» DOCUMENT EXTRACT
★ ★ ★

I'm glad you and the seller came to an agreement. We want to make this forum a good place for members to obtain reliable information.
To help protect the integrity of the forum and to assist members, we do investigate issues with sellers that we recommend when it is within our power. This is one of those sellers that we can question and I am curious to know what happened in this instance.


----------



## Veloran (Jun 28, 2014)

I know it has been a while on the update, but wanted to ensure that all of the moderators of the forum had a chance to review and comment on the situation.

In an effort to better understand and clarify what happened, given that so many others have ordered from Aquarium Plants Factory (the seller) and were happy with their plants, the moderators were able to obtain the following information from them. All of the history with all communication on orders are recorded and archived by them, so they have a timeline and communication log which they have reviewed in this situation.

The moderators of the forum are choosing to let all post in this thread stand as is but felt it fair to post the seller's response. 

According to their records, during the only round of communication pre order, the customer took the following action:
1. Communicated that the 15" Anubias was too tall for their tank and asked for something in the range of 10" - 12".

★ ★ ★

» GIVEN DATA
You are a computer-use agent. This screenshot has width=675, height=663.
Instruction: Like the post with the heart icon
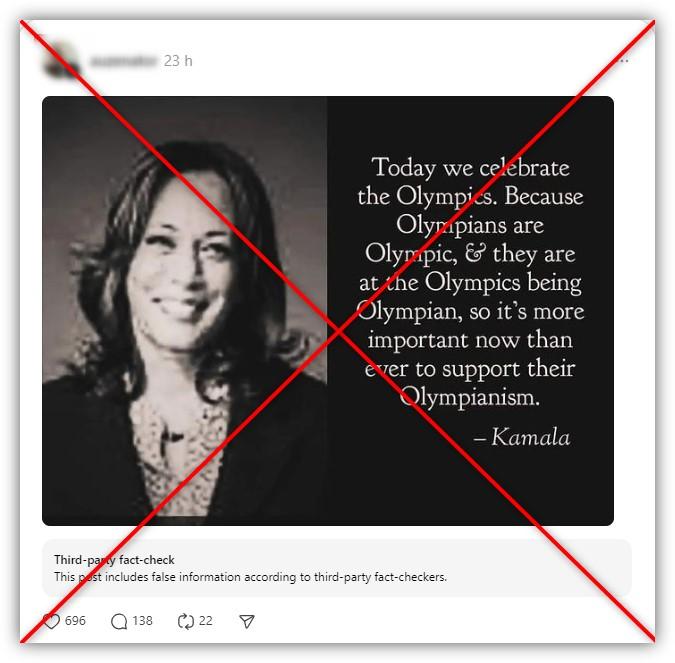coord(52,621)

★ ★ ★

» TASK GOAL
In the forum thread above, what height range did the customer request in place of the 15" Anubias?

» OUTPUT FOR THIS TASK
10" to 12".